3.Yargılamanın devamı sırasında 25 parsel sayılı taşınmaz davalı ... tarafından ...'ye, ... tarafından da ... İnş. Tur. Lojistik San. ve Tic. Ltd. Şti.'ye devredilmiş, bu nedenle ... ve ... Tarım aleyhine açılan 2019/400 E. ve 2020/92 E. sayılı davalar asıl dava ile birleştirilmiştir. Bu durumda 6100 sayılı HMK'nın 125 ve 326. maddeleri uyarınca yargılama giderlerinden dava konusunu devreden ve devralanın müteselsilen sorumlu olması gerektiğinden, mahkemece yargılama giderlerinden ... ve ... Tarım Petrol İnş. Tur. Lojistik San Tic. Ltd. Şti'nin de diğer davalı ... ile birlikte müteselsilen sorumlu tutulmaları gerekir. Mahkemece davalılar ... ve ... Tarım Petrol İnş. Tur. Lojistik San Tic. Ltd. Şti.'nin yargılama giderlerinden sorumlu tutulmaması doğru olmamıştır.
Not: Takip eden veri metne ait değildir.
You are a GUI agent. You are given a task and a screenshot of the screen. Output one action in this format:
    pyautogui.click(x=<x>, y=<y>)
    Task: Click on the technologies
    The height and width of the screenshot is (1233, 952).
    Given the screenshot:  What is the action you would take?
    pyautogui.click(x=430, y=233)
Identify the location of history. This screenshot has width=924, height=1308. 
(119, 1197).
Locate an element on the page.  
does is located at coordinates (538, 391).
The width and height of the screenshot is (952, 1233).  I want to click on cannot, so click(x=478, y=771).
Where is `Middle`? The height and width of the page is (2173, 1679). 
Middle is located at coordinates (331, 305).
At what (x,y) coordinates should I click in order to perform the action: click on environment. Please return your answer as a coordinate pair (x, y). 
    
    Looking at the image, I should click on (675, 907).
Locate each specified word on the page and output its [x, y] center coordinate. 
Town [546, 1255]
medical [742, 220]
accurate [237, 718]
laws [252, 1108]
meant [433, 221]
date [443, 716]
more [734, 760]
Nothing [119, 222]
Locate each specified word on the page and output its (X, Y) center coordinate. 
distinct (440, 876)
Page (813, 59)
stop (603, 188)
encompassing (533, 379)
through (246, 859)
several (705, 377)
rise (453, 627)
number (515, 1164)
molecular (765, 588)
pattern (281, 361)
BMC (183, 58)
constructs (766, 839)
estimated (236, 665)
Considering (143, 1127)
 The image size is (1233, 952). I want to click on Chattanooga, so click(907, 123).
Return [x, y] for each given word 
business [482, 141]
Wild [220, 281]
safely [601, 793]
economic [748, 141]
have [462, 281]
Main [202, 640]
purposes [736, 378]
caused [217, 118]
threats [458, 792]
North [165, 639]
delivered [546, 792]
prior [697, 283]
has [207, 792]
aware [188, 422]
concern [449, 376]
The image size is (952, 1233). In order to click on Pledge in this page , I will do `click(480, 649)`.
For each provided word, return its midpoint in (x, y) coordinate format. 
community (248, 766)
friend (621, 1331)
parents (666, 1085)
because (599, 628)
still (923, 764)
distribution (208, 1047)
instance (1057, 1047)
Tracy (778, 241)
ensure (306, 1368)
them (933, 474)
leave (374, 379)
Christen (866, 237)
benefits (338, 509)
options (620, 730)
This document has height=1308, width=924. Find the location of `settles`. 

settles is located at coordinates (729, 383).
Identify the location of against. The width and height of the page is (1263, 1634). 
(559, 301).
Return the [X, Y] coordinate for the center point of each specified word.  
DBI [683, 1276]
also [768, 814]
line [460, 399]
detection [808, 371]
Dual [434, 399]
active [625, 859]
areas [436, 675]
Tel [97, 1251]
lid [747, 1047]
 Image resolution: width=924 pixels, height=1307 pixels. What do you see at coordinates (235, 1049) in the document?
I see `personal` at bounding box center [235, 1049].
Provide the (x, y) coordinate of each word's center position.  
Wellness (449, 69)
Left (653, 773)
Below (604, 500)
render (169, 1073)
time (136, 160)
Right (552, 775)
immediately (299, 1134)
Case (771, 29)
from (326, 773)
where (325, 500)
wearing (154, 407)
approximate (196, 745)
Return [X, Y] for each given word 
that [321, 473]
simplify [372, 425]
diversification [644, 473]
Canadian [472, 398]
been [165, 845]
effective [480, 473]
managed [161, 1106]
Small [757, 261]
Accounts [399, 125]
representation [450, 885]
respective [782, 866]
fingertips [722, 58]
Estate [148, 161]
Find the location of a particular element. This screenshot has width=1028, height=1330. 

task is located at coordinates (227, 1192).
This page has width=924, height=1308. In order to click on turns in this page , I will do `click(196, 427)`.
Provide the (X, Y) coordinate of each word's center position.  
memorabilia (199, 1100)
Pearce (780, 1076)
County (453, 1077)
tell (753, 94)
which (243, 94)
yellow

4. Kararın açıklanan nedenlerle bozulması gerekmiş ise de, yapılan bu yanlışlığın giderilmesi yeniden yargılama yapılmasını gerektirmediğinden 6100 sayılı HMK'nın geçici 3. maddesi yollamasıyla 1086 sayılı HUMK'un 438/7. maddesi gereğince düzeltilerek onanması uygun bulunmuştur.

VI. KARAR

Açıklanan sebeplerle;

1. Yukarıda 1. bentte açıklanan nedenlerle davalı ... ve birleşen dosya davalısı ... İnşaat Turizm Lojistik Sanayi vekilinin tüm, davacı vekilinin diğer temyiz itirazlarının reddine,

2. Davacı vekilinin temyiz itirazlarının 2.,3. ve 4. bentler uyarınca kabulü ile, temyiz olunan kararın hüküm fıkrasının birleşen dosya başlıklı kısmının 2. maddesinin 2. satırında, 6. maddesinin ilk satırında ve 7. maddesinin 2. satırında yer alan "...davalı ...'den..." kelimelerinin çıkartılarak yerine "...asıl dosyada davalı ..., birleşen 2019/400 E.sayılı davada davalı olan ... ve birleşen 2020/92 E.sayılı davada davalı olan ... İnş. Tur. Lojistik San. ve Tic. Ltd. Şti'den müteselsilen..." kelimelerinin yazılmasına, hükmün değiştirilmiş bu şekliyle DÜZELTİLEREK ONANMASINA,

17.100,00 TL duruşma vekalet ücretinin davalılardan alınarak Yargıtay duruşmasında vekille temsil olunan davacıya verilmesine,

Peşin alınan harçların istek halinde temyiz edenlere iadesine,

Karara karşı tebliğ tarihinden itibaren 15 gün içinde karar düzeltme isteminde bulunulabileceğine,

Dosyanın Mahkemesine gönderilmesine,

18.04.2024 tarihinde oy birliğiyle karar verildi.